JSON Deserialization Memory Corruption Vulnerabilities

Researching Java JSON Deserialization

I began researching a few Java JSON deserialization libraries back in 2013.

More specifically, I asked what types of vulnerabilities could exist if an attacker had control over the JSON being deserialized.

Since then, there has been a great deal of discussion around JSON attacks against both .NET and Java JSON libraries.

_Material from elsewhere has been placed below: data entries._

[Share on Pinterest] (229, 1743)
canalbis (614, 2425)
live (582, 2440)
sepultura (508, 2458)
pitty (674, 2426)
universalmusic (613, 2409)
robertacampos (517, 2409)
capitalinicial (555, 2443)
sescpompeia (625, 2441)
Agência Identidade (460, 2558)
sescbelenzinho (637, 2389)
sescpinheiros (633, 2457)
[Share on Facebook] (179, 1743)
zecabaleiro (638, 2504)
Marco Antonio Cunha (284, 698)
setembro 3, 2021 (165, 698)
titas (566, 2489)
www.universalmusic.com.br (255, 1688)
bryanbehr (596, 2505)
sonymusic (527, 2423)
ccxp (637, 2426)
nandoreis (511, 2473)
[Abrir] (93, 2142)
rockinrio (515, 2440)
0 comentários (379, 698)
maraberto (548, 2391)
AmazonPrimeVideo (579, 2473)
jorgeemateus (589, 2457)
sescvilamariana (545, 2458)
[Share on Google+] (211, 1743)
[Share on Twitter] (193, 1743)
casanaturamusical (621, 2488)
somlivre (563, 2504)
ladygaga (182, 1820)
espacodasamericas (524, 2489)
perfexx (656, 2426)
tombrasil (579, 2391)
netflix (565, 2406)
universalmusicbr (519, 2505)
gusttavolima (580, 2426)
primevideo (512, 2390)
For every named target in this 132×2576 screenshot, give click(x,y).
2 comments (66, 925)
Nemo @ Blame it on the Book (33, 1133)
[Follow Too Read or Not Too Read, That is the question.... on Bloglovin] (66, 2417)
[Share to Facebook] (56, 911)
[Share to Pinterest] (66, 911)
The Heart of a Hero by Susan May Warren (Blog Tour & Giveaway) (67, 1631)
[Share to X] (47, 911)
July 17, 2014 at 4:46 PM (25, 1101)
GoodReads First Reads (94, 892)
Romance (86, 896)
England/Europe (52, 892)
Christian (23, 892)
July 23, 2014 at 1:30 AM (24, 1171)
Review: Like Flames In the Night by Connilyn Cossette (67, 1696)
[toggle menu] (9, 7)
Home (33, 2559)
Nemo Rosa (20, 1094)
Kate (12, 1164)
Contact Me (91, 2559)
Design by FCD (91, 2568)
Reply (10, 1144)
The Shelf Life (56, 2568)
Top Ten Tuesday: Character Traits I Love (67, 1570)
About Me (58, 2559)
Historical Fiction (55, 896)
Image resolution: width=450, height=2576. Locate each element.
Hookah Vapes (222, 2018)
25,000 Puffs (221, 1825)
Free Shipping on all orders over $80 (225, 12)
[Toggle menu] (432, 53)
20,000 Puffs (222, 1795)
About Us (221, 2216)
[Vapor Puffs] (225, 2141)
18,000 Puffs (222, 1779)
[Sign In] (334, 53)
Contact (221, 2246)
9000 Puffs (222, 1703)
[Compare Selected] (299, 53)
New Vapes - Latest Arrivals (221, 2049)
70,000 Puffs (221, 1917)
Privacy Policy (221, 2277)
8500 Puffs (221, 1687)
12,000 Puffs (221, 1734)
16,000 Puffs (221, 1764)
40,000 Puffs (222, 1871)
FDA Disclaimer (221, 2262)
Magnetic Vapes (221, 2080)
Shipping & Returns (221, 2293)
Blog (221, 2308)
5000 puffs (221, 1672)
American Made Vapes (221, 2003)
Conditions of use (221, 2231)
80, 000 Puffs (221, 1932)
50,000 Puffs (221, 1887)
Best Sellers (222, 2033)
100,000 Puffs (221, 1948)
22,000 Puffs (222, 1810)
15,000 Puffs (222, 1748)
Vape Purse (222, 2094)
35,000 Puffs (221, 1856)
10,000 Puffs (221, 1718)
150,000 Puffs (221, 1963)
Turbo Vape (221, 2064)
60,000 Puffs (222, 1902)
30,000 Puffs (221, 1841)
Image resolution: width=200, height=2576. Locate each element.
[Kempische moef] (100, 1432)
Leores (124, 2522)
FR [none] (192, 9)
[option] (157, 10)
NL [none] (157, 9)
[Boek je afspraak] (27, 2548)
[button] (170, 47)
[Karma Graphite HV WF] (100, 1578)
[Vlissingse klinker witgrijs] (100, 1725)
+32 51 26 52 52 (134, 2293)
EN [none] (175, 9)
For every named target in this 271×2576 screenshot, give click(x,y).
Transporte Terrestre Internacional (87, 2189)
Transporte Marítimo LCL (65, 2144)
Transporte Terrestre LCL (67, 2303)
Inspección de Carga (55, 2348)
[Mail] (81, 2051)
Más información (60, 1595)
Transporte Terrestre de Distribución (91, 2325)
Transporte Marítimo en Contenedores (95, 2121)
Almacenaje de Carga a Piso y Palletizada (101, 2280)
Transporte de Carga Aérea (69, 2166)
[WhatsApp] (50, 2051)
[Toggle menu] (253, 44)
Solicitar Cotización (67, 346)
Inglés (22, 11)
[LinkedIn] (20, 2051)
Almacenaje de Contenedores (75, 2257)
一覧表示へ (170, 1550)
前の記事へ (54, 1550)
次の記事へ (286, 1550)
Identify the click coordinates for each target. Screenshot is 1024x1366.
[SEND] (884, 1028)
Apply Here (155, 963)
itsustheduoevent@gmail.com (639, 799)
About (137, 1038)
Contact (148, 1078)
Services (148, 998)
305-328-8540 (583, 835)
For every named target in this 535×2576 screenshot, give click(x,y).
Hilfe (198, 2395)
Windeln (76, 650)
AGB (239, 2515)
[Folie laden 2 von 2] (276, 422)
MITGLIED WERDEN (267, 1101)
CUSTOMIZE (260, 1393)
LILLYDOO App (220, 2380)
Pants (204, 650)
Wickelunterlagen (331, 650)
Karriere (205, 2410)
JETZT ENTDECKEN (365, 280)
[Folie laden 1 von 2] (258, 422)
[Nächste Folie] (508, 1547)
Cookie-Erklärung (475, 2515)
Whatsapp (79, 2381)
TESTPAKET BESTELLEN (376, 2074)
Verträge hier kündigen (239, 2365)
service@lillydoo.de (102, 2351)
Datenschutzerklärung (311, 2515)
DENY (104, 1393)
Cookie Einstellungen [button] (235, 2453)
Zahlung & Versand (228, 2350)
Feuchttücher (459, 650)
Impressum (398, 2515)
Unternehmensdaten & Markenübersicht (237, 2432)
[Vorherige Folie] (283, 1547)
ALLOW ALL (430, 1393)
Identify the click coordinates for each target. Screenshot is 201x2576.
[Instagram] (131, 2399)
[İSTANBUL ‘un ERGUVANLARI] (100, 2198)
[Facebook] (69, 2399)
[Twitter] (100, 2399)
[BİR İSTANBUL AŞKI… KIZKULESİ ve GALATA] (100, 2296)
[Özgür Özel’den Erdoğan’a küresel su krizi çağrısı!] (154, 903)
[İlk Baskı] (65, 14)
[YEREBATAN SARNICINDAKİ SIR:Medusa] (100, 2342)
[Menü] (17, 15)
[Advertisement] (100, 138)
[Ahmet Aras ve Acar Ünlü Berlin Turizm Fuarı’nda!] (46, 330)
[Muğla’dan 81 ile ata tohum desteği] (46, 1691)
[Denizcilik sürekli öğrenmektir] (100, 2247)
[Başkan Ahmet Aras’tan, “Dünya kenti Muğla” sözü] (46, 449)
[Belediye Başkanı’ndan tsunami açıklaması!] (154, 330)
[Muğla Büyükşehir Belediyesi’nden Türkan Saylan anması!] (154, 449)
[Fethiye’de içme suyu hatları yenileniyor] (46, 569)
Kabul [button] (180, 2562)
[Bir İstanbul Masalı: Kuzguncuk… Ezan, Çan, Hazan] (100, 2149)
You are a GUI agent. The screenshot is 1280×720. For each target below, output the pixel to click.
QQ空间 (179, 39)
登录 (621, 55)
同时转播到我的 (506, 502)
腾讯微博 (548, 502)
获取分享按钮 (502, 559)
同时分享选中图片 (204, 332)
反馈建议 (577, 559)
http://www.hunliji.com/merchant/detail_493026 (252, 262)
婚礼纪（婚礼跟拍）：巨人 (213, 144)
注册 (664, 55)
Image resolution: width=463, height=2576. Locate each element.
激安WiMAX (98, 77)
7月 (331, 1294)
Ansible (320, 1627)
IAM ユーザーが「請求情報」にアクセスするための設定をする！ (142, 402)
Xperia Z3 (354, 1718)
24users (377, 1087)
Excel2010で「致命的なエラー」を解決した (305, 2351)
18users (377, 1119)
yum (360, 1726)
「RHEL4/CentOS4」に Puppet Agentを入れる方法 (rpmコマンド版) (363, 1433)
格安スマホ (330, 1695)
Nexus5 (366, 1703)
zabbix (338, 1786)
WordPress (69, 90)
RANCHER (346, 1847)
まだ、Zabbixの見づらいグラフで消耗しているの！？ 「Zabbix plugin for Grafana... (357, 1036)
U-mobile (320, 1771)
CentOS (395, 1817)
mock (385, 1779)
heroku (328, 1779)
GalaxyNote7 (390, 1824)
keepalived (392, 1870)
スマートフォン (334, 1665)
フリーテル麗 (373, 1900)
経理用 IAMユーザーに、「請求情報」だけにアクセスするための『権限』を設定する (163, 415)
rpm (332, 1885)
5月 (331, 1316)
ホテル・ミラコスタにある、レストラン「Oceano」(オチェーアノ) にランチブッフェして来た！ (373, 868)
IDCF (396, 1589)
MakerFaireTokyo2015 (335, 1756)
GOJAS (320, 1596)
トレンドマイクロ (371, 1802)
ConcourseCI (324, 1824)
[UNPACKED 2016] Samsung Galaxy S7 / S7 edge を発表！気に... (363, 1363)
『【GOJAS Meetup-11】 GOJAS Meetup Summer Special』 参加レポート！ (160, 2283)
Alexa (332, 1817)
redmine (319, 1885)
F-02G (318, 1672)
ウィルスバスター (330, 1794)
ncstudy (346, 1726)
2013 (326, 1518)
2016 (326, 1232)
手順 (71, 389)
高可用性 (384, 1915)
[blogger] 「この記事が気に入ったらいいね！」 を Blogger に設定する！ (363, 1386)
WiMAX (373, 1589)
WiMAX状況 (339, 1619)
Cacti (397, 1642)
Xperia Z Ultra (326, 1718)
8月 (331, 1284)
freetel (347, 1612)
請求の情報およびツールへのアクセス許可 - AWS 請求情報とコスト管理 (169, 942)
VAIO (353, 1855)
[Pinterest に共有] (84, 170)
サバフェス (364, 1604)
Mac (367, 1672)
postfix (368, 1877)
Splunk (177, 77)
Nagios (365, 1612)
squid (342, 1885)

My biggest takeaway at the time was the ability to control instance data on an instantiated object via a setter method in both the Jackson and JsonIO libraries, which is also covered by Alvaro Munoz in Friday the 13th: JSON Attacks.

It wasn’t until recently that I began to ponder the ramifications of Android applications utilizing various third-party JSON libraries for serialization.

Despite Android having a basic JSON API, you will still see Android applications include and utilize these third-party JSON libraries.

Android’s JSON API does not support object serialization and is relatively basic in its capabilities. Therefore, I believe developers may resort to other libraries for a more robust feature set.

Android does not typically include POP gadgets or chains as most of you have seen in Java over the last few years, so a different approach is required in terms of achieving successful exploitation.

In this blog post, we will cover the types of memory corruption scenarios that can be triggered through deserializing untrusted JSON in the Jackson, FlexJSON, and json-io libraries on Android.

Attacking Deserialization on Android

Attacking deserialization on Android is certainly nothing new.

In the previous Android deserialization research, the root problem is the deserialization of an untrusted object in which the attacker has control over a field that is essentially an address for native backed memory, which is then operated on within the class’ finalize method once garbage collection kicks in.

Taking the previous research into consideration, this research explores the memory corruption scenarios that occur when deserializing untrusted JSON that represents a class with a controllable ‘native pointer’ field.

Before we dive into the technical details, let’s talk about my testing environment. For the sake of simplicity, I started all of this research on a Nexus 5 running 5.1.1.

The reason why I chose to do that will become clear in the later parts of this blog series when we eventually dive into garbage collection internals.

Alright, let’s get into it.

Constraints and Target Identification

In order to attack the deserialization process for each of these JSON libraries, we need to construct a JSON payload that will trigger the instantiation of a target class.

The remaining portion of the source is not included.